- [Work request]
Return the following from the records below: each line, word for word, starting with the line that contains "Screen dimensions: 299x224" and going on through the line that contains "Like the AI tools introduction response", with nothing outside that range.

- [Extracted records]
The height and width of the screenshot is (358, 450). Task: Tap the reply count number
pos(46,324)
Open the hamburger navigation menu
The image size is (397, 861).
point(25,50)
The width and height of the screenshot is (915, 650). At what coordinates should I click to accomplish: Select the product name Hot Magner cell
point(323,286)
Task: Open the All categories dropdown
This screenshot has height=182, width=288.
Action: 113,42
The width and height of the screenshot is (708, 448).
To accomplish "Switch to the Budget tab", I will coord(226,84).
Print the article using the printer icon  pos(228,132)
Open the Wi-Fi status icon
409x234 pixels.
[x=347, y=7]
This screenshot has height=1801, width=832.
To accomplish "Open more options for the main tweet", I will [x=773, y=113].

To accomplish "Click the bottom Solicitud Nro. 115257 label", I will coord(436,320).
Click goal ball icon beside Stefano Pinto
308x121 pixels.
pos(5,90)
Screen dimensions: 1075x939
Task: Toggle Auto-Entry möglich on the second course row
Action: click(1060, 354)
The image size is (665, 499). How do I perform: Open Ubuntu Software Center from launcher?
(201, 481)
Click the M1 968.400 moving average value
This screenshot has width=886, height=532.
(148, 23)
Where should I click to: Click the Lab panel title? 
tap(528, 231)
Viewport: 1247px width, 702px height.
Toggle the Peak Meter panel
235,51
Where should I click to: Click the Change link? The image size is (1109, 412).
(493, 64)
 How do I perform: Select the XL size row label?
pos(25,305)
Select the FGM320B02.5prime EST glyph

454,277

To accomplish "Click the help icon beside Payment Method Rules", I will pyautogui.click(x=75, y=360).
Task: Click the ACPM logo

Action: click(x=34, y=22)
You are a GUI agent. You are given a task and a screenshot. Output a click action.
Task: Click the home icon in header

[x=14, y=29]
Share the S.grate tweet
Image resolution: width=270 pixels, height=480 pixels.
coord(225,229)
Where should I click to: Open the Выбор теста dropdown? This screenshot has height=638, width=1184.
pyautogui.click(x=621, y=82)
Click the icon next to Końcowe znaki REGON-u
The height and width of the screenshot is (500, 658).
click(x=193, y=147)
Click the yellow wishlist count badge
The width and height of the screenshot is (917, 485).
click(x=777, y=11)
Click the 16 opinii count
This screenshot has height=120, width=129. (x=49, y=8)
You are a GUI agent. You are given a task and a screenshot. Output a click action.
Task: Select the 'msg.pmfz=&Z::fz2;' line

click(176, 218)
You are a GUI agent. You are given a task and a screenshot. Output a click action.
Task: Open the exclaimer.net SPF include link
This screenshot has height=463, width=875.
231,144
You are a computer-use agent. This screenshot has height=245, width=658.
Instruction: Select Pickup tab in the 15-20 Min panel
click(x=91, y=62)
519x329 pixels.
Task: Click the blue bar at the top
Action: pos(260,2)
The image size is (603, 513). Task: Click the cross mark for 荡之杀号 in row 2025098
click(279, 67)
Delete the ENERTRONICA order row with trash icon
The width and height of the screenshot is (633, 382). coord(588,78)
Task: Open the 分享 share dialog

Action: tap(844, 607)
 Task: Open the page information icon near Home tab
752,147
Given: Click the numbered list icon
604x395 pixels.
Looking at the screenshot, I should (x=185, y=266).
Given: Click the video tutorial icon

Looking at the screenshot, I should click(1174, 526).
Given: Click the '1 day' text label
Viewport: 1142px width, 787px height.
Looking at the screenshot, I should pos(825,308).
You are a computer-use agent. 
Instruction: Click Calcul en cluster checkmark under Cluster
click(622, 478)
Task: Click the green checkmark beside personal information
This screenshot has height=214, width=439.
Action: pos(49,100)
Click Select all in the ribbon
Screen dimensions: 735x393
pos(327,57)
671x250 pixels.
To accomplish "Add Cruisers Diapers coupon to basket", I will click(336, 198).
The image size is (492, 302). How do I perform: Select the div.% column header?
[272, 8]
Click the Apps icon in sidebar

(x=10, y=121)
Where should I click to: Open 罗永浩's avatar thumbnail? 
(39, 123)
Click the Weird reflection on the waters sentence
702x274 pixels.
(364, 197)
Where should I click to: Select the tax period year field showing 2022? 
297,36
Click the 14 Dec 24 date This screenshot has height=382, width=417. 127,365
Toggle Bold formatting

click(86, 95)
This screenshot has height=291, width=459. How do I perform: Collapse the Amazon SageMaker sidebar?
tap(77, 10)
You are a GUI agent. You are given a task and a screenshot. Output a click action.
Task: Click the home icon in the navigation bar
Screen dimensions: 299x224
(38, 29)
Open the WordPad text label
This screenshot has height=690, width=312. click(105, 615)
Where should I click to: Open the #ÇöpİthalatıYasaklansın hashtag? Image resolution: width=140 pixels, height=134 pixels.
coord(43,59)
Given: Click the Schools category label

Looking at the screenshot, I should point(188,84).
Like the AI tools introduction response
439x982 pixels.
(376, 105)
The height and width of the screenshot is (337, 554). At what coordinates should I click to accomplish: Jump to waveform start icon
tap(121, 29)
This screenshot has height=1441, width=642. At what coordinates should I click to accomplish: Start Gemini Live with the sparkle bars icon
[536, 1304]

- [Your response]
Screen dimensions: 299x224
(38, 29)
Open the WordPad text label
This screenshot has height=690, width=312. click(105, 615)
Where should I click to: Open the #ÇöpİthalatıYasaklansın hashtag? Image resolution: width=140 pixels, height=134 pixels.
coord(43,59)
Given: Click the Schools category label

Looking at the screenshot, I should point(188,84).
Like the AI tools introduction response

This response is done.